Alsop was mistaken--that year.

The Challenges She Faced

George won his first race for Governor, and Lenore performed the role of first lady with panache. Her calendar filled with ceremonial visits to schools and clubs and women's teas--but never on Sunday, "the day we reserve for our church activities and family." Lenore did not hesitate to take sides in the signal controversies of the 1960s. Race relations, civil rights and urban blight consume hundreds of pages in her private papers, archived at the University of Michigan's Bentley Historical Library, and many of her views were to the left of her party. She called publicly for desegregated housing, expansion of welfare and new investment in inner-city schools. She emphasized rehabilitation alongside punishment for criminals. Privately, though not yet in public, she expressed doubts about the Vietnam War.
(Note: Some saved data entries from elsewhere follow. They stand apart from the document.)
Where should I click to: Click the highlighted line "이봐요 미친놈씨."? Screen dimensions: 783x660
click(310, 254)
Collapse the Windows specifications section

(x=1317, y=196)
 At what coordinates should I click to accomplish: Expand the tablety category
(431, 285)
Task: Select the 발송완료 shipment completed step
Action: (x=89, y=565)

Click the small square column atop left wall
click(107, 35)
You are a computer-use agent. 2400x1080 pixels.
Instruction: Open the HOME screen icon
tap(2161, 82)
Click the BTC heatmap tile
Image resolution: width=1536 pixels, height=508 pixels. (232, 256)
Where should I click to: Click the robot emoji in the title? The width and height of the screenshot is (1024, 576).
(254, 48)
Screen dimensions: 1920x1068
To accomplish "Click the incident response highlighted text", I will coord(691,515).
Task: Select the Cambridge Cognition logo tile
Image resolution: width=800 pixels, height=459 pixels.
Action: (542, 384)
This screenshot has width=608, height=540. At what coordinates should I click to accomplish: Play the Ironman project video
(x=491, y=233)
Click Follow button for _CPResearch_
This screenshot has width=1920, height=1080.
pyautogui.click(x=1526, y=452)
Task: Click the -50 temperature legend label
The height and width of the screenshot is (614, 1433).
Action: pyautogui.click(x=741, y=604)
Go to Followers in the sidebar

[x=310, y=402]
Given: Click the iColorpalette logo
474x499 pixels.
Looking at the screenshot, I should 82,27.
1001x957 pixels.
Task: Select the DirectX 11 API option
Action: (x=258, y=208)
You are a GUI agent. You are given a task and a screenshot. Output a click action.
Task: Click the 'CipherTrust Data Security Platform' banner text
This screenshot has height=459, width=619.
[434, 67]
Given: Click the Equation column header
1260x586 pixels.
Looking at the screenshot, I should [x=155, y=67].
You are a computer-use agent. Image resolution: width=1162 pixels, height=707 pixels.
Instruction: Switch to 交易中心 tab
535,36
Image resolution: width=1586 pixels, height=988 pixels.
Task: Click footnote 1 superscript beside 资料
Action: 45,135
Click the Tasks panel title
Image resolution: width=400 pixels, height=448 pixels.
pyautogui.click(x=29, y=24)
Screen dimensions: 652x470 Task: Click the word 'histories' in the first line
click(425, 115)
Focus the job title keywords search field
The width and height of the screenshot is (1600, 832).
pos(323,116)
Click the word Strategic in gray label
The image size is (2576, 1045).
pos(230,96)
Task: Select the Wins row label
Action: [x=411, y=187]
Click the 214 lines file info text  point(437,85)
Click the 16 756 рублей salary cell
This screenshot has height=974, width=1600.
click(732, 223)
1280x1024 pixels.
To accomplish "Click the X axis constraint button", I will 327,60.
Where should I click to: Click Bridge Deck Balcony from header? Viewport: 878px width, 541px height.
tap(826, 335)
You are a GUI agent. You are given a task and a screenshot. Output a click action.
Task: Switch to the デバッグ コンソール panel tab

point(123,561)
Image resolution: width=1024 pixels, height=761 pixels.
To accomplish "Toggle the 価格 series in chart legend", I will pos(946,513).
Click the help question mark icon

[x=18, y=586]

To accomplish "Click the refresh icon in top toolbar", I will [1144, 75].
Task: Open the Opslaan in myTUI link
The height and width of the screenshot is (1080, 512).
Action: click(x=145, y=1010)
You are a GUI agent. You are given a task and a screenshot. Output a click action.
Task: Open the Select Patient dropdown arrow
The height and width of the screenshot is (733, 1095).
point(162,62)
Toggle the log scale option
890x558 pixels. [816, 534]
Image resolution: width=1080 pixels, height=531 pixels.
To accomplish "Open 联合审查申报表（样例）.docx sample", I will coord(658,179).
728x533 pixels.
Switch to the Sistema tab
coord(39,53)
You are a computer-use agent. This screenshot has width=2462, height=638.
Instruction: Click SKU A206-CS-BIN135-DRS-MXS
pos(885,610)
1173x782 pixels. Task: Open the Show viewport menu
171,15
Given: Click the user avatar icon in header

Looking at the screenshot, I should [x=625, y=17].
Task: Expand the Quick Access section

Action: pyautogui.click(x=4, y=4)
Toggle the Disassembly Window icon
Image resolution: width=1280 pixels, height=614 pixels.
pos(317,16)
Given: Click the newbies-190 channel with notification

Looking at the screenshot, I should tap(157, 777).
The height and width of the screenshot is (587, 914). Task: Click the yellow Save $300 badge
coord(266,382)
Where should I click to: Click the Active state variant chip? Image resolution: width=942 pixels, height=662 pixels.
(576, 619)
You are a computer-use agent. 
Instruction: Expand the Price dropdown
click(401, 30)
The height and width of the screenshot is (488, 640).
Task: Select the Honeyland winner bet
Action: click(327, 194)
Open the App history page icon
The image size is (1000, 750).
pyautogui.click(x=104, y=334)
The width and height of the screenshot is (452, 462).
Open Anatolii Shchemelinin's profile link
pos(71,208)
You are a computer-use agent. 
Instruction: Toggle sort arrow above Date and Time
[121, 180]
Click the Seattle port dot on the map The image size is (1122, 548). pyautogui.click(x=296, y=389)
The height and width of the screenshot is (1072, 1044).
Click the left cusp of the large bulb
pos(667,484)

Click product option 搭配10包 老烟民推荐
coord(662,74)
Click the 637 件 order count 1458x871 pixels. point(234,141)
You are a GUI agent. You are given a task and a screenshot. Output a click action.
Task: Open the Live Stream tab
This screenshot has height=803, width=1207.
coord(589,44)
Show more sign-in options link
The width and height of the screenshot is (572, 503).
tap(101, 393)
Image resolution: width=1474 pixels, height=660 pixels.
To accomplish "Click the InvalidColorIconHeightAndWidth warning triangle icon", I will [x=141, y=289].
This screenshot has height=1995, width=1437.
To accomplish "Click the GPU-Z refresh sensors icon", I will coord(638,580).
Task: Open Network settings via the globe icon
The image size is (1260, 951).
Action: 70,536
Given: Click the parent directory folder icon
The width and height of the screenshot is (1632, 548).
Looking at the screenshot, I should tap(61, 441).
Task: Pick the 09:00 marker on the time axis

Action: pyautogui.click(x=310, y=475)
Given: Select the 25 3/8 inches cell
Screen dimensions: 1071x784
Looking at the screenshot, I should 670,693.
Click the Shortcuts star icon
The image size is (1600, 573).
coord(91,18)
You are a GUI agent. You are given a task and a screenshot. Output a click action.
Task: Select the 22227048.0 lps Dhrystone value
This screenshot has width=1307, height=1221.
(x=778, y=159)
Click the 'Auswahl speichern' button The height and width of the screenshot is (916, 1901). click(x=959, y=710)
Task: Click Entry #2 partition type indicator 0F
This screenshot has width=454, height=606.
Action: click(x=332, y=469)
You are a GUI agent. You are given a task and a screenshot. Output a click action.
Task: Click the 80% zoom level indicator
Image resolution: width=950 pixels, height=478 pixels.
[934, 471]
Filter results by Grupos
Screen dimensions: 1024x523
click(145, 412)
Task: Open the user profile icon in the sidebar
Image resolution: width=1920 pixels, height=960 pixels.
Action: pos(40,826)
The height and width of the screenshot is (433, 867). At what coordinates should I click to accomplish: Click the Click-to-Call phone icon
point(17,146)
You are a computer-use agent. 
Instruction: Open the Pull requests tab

Invited to give testimony at Brigham Young University in January 1964, "Sister Romney" used the prophecy of Joel 2: 28 ("Your old men shall dream dreams, your young men shall see visions") as a bridge from religious to temporal affairs. "We have seen bombings in Alabama, little girls blown up in Sunday school," she said, describing a litany of ills from juvenile delinquency to the Berlin Wall. "We pay $20 billion a year for crime and we do not bat an eyelash. We spend $10 billion for education and we scream to high heaven."